Managed Metadata Service

SharePoint 2010 provides a new feature called the managed metadata service which holds a hierarchical collection of centrally managed terms that you can define and then use as attributes for items, including documents. A term is any word or phrase that you would use as an attribute for an item stored within SharePoint.

By having a centrally managed set of terms you will experience the following benefits:

· More consistent use of terminology – by requiring the use of pre-defined terms you can ensure that users are utilizing the proper enterprise terminology when selecting attribute values for items.

· Better search results – simple searches now return more relevant information when the items stored within SharePoint are using a consistent set of attribute values.

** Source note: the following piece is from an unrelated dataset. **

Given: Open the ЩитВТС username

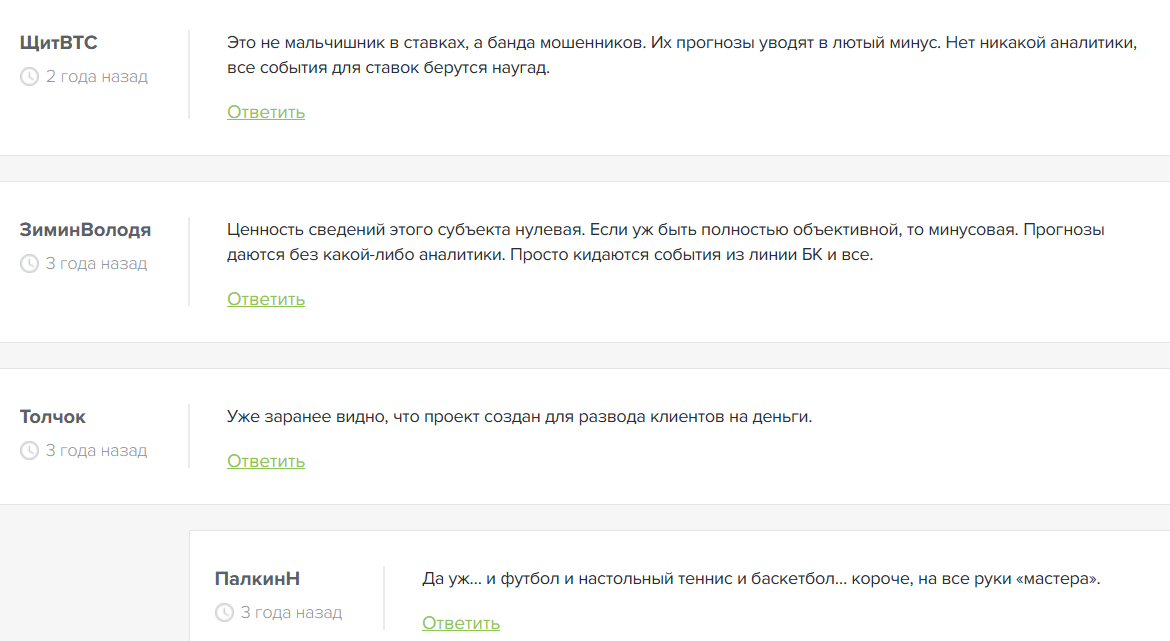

· Dynamic – Enables the organization to add or modify the centrally managed term sets and have all of the related items automatically updated. For example, let’s say you have a term set for department names and you have multiple documents using that term set to store a department attribute. If a name change occurs for a department, you only need to change it in the managed metadata service and all documents with an attribute of the original department name will be updated to the new name.

Information Management Policies & Workflow

Microsoft SharePoint Server 2010 includes four information management policy features to help you manage your content: expiration, auditing, document labels, and document bar codes.

Document Retention

As part of your document management process, SharePoint Server 2010 helps retain information for fixed periods of time. At the end of the content’s life, the expiration policy feature can dispose of content in a consistent way that can be tracked and managed. For example, you can set content that is assigned a specified content type to expire on a specific date, within a certain amount of time after the document was created or last modified, or based on a workflow activity or some other event.

After the document expires, you can determine the actions that the policy control takes. For example, the policy can delete the document, or define a workflow task to have SharePoint Server 2010 route the document for permission to destroy it. In addition, the expiration policy feature provides the capability for you to build and use a custom workflow to be performed on the item after it reaches its expiration date.

Auditing

SharePoint Server 2010 provides an auditable system of record. As such, SharePoint Server 2010 automatically logs events and activities performed by SharePoint Server 2010, custom solutions, and users. This auditing feature is available for documents and for list items that are not part of a document, such as items in task lists, issues lists, discussion groups, and calendars. The auditing feature logs information for events such as the following:

· Each access to an item

· Each check-in and check-out of a document

· Any changes to permissions and settings

· The time a specified item was deleted and by whom

Document Labels
The document label feature and the bar code feature are designed to assist you to organize your documents for systematic storage and retrieval. You can use either feature to assign a unique label to a document, whether the document is a physical copy or electronic file, which enables you to track it.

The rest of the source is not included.